I guess it’s something I’ve known all along. I credit him for both my love of the dramatic arts and my relationship with the Monroe Theater Guild, among a great many other things. But up until recently, it’s nothing I’ve been able to appreciate as clearly as I did this past weekend.
I went to see Dad in the local theater guild’s production of The Drawer Boy. I had never heard of the show before, nor did I have much of an idea what it entailed. Dad had told me he played a mentally-challenged Canadian farmer with no short-term memory, and I wasn’t wrong in assuming the comedic potential of the character was ripe. But I certainly didn’t walk into the Monroe Arts Center expecting to be moved nearly to tears.

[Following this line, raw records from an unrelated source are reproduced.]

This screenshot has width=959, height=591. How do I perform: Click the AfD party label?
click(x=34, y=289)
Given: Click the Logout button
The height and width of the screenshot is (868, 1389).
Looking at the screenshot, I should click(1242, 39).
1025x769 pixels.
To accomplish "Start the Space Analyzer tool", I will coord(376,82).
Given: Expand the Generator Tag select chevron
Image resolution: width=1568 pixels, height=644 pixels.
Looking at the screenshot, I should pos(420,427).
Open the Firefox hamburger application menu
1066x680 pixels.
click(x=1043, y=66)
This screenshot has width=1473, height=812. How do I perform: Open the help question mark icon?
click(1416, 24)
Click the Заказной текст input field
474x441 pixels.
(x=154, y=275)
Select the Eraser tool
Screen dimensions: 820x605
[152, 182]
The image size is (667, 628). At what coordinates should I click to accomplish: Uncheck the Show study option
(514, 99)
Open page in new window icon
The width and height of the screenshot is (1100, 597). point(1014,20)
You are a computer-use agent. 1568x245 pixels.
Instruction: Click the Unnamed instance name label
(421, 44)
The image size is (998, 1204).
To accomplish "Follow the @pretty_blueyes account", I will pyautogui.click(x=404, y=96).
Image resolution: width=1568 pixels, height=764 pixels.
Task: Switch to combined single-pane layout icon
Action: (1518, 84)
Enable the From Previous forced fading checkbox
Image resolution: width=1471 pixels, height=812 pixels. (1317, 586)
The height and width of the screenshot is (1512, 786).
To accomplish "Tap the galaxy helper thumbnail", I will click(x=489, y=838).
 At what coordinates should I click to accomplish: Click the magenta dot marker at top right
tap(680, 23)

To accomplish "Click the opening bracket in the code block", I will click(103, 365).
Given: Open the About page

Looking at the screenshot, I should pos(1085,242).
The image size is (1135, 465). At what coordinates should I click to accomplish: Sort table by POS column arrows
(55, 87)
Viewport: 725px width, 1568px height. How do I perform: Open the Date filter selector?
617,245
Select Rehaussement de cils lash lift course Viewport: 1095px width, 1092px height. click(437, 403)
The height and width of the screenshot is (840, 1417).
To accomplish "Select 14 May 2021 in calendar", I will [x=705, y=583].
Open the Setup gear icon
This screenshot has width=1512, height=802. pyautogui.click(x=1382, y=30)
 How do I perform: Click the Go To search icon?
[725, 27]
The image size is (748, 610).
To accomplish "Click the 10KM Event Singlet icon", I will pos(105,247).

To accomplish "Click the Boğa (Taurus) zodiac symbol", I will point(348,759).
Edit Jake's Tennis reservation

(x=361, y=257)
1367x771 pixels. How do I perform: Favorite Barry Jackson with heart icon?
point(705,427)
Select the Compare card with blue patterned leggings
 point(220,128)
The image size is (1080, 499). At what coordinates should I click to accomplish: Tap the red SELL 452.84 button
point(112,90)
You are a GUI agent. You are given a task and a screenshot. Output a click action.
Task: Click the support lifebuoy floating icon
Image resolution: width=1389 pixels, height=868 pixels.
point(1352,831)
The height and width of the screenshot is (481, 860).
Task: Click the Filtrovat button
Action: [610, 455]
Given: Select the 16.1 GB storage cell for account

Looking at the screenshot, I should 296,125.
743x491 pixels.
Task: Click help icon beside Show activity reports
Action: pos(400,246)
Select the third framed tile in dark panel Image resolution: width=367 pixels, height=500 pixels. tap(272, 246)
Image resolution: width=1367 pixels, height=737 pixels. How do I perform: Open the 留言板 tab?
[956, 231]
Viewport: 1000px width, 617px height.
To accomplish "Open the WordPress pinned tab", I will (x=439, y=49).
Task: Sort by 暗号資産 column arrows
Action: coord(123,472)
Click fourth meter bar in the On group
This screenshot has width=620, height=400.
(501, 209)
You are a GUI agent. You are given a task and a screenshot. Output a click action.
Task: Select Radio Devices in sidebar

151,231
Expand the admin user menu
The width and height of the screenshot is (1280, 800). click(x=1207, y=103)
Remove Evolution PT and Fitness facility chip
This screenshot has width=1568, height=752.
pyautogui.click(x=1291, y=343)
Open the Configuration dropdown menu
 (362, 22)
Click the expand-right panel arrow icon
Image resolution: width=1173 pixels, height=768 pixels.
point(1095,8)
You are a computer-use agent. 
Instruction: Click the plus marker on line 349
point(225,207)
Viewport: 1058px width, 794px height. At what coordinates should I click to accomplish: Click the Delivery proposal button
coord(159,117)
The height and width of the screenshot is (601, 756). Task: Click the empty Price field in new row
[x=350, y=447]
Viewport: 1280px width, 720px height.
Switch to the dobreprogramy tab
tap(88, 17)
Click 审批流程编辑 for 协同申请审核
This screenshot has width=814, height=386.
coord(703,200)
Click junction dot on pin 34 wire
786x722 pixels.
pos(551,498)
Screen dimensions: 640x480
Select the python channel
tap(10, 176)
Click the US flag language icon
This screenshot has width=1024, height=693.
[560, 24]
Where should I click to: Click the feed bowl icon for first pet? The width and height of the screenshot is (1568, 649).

I’ve seen him in a number of dramatic productions before, but The Drawer Boy was different. Certainly it helps that I’ve reached adulthood, and my vision is no longer limited by the blinders of childhood egocentrism. I know Dad as a person now, not just as an authority figure, and so it was all the more striking to watch the transformation that took place on stage Friday night.
But it wasn’t just because I’ve stopped turning to Dad for praise and discipline that I was able to comprehend the depth of his skill as an actor. Quite the opposite, if I had stopped to think that it was my father on stage, I think the feelings his performance evoked in me would have been somewhat dulled.
Instead, I was fully immersed in the story that unfolded, alternately overcome with pity for the aged, well-intentioned yet dangerously aloof farmer, and fist-clenching anger at the men who mistreated him, albeit with the best of intentions. Dad later told me this was the most difficult role he’s ever undertaken, and with more productions than I could count in an evening under his belt, that’s saying something. But he made it look effortless. Every breath he drew was taken in character, every step he took was executed with the ginger care of a man in his sixties (Dad’s fifty), and he carried himself with the unblinking good nature of the simple man he was portraying.
I wasn’t watching my father on stage. I was watching "Angus," a person with broken dreams and all the accompanying baggage just beyond his shattered mind’s feeble grasp, trundle about his kitchen in the midst of his day-to-day affairs. And when he cried out in anguish, I wanted nothing more than to comfort him. Instead, the rest of the audience and I sat uncomfortably in the dark, gawking like outsiders at the spectacle of one mind’s tragic self-destruction.
It was, simply put, an inspired performance by the entire cast and crew. But Friday night, I realized for the first time not only that I’m proud of my Dad, but that I always have been.